One-take movies are always feats of bravery, whether shot genuinely without interruption (“Russian Ark”) or designed to look like it with clever editing (“Birdman”, “1917”). But the movies hardly get any better because of it. It’s easy to understand how Barantini could equate the frenetic flow of a restaurant with an energy that never stops, and it’s true that a scenario like “Boiling Point” is perhaps better suited to this kind of virtuosity. than other types of stories.

But never cut is also a kind of never choose, and the various interpersonal dynamics created by Barantini and James Cummings’ storyline deserve more – reaction shots, spatial variation, temporal manipulation – than a visual gadget designed to appear fast but that grows. tiring as shown by its aesthetic constraints.

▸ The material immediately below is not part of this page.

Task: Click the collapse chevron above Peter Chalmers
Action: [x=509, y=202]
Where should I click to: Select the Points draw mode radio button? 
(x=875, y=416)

What always creeps in is the cast, starting with Graham’s Andy Jones, breaking into his buzz-generating restaurant late in the minutes leading up to an incredibly busy night with clearly a lot going on (and in his system, perhaps, if the sticky sips from that water bottle are any indication). A first round of shouting at his staff carries a slight puff of cover for his own mistakes, but it’s also clear that his core team – led by the reliable and keen-eyed sous-chef Carly (a wonderful Vinette Robinson) and chef fiery kitchen chef Freeman (Ray Panthaki) – are ready to do whatever it takes to make the night a night to remember.

They’ll need it too, as Andy’s former mentor-partner Alistair Skye (Jason Flemyng), whose rise to celebrity chef status, and the fact that his mate is an upscale restaurant critic (Lourdes Faberes), clearly irritates Andy, adding an extra layer of tension to the night service.

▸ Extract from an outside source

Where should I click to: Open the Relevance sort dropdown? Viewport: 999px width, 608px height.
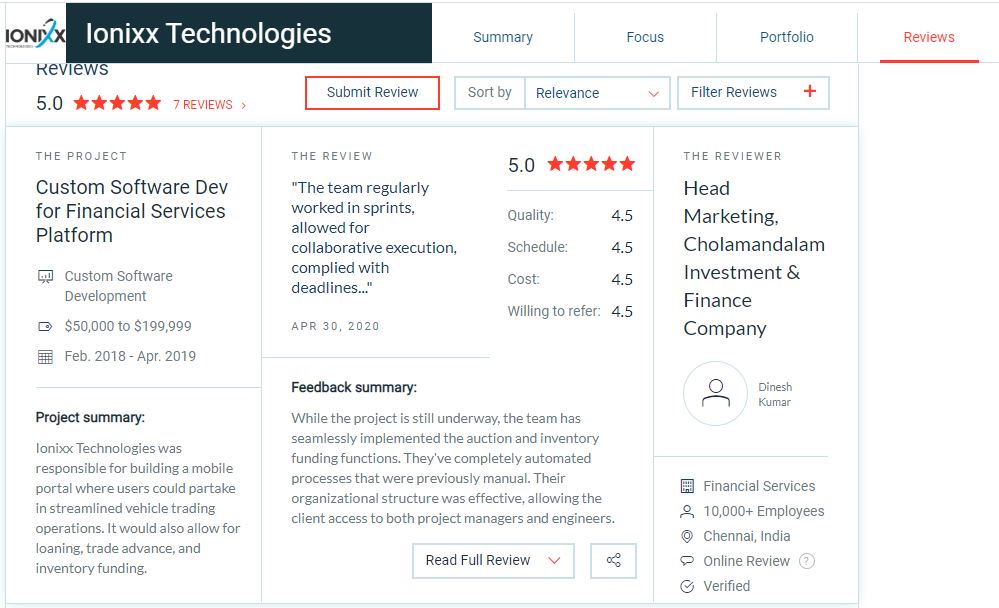pyautogui.click(x=597, y=92)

“Boiling Point” is best for making us aware of the mistakes, humiliations and assaults that make service industry work brutal work, especially when it depends on the fluidity of communication and a good dose of indignation swallowed. There’s the obnoxious big spender who talks sweetly to the blond white waiter, but when he has to interact with a black waitress becomes rude and insulting. An off-menu order from an obnoxious table of Instagram food influencers is accepted by traveling hostess Beth (Alice Feetham) without any consideration for the kitchen’s ability to fill it.

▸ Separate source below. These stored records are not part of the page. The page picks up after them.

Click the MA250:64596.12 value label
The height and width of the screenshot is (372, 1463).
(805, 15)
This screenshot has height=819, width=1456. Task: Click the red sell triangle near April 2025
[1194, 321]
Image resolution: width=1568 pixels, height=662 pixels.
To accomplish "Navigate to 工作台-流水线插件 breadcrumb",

This latest dilemma leads to the film’s best-written and best-acted moment, as the underrated Carly explosively reduces Beth’s disrespect, a raw screed on disrespect and unfairness imagine being able to repeat itself in restaurants around the world.

Matt Parker, Trey Stone

But this inter-employee dynamic must share the space with the less satisfying and predictable story of Andy and Alistair, which is affected by an even bigger turning point for the restaurant, linked to the surprise proposal of a dinner for his little one. friend, whom you can see coming from a mile away. As “Boiling Point” brings its strands of friction to a head, the initial intensity of Graham’s portrayal of a bruised and self-destructive character is dispelled by the film’s temporal rigidity and the invariably blah moments after the minor characters that we know how to be there to give the main actors time to prepare for their next moment.

Graham, Robinson and Barantini’s thematic preoccupations with restaurant operations are sufficiently powerful ingredients. It’s a shame they were subjected to the single note aroma of a single take film.

“Boiling Point” opens in US theaters Friday and On Demand Tuesday.